La distance est prise par le parti-pris bunuelien de faire raconter son aventure par Mathieu, en une série de flashbacks, à ses voisins de voyage, dans un compartiment du train qui mène de Séville à Madrid, puis, dans le déroulement du récit d’une grande virtuosité scénaristique, de le faire rejoindre par le temps présent (et même, dans les dernières images, qui ne sont pas les meilleures, de conduire le spectateur après le voyage). Belles bizarreries, au demeurant que ces voisinages : un magistrat parisien (Jacques Debary), une grande bourgeoise (l’extraordinaire Milena Vukotic au visage toujours singulier) et un psychologue curieux (le nain Piéral). Ce faisant, Mathieu semble se moquer un peu de lui-même et par là s’exorciser de la fascination mortifère que Conchita lui fait subir. Mais rien n’est simple et, comme de juste, il sera rattrapé in fine par son obsession.

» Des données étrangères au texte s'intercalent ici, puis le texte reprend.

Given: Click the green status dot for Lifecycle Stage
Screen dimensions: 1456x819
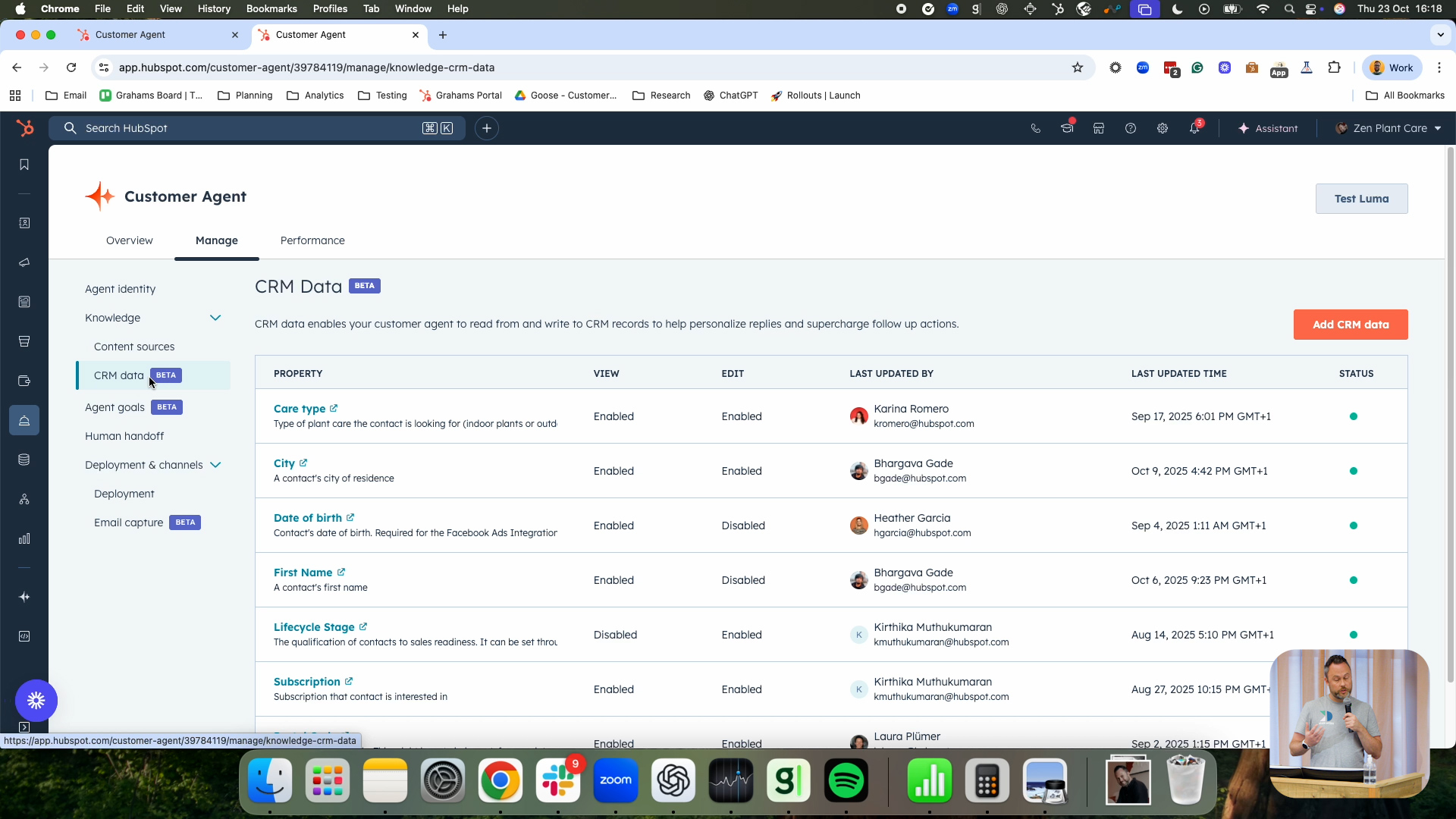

Il y a assurément un côté infernal dans la résurgence perpétuelle de ce cette diablesse qui disparaît et reparaît continuellement, narquoise et cruelle, où que Mathieu mène ses pas et qui le reprend dès qu’elle le veut. Tout cela sans lui permettre d’aller jusqu’au bout de son désir, lui concédant seulement sa bouche et ses seins. Évidemment, ça ne peut que mal finir ; mais là où l’on aurait plutôt vu le meurtre libérateur et, d’une certaine façon, suicidaire de Conchita par Mathieu, Bunuel bricole une dispersion finale du couple lors d’un attentat aveugle de terroristes (allusion évidente aux bombes libéralement dispensées par l’ETA basque à l’époque du tournage). Ni avec toi, ni sans toi, comme dit l’autre…

N’empêche que, pour un film sur la frustration, c’est un peu frustrant.